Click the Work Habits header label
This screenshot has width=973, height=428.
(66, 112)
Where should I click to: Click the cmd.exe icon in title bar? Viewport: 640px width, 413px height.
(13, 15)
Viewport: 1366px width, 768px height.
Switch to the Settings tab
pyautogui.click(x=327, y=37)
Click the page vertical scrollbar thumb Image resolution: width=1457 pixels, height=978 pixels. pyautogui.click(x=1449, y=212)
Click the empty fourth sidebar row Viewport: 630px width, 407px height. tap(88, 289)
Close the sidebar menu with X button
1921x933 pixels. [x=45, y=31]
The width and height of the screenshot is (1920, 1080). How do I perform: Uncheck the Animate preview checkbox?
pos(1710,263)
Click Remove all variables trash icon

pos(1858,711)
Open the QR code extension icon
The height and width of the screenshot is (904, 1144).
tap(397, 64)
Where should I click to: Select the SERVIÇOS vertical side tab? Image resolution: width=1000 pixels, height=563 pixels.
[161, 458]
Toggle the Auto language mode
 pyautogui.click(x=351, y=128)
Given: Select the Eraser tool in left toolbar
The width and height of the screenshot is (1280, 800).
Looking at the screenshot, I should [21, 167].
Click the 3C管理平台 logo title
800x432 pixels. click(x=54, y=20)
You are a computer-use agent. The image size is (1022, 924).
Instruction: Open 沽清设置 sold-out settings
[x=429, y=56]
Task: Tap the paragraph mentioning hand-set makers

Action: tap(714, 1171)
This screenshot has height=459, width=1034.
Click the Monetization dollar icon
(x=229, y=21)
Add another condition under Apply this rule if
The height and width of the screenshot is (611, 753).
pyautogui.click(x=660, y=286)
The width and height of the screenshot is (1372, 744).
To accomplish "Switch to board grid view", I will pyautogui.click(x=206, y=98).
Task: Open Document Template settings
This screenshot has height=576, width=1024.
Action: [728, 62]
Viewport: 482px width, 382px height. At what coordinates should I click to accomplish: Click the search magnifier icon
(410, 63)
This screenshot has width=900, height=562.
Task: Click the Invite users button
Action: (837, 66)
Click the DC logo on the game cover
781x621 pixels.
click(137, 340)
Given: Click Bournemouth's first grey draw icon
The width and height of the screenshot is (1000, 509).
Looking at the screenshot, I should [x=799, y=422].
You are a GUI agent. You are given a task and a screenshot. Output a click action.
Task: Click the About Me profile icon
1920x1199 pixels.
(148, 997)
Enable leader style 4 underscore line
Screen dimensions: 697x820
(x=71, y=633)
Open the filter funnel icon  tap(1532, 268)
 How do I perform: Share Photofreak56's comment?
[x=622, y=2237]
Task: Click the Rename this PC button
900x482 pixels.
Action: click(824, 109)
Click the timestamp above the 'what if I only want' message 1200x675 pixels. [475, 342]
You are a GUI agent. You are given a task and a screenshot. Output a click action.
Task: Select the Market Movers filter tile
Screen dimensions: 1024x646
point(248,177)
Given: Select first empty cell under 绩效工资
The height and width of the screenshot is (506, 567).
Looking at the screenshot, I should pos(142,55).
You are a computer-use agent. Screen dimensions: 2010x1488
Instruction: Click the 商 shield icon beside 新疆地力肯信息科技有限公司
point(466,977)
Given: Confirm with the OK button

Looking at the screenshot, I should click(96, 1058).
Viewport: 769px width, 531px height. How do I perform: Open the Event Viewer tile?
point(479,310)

—————

WRITTEN PROBLEM
Pick out every line of the data above that contains the string "Where". Case counts.

EXPECTED OUTPUT
Where should I click to: Click the cmd.exe icon in title bar? Viewport: 640px width, 413px height.
Where should I click to: Select the SERVIÇOS vertical side tab? Image resolution: width=1000 pixels, height=563 pixels.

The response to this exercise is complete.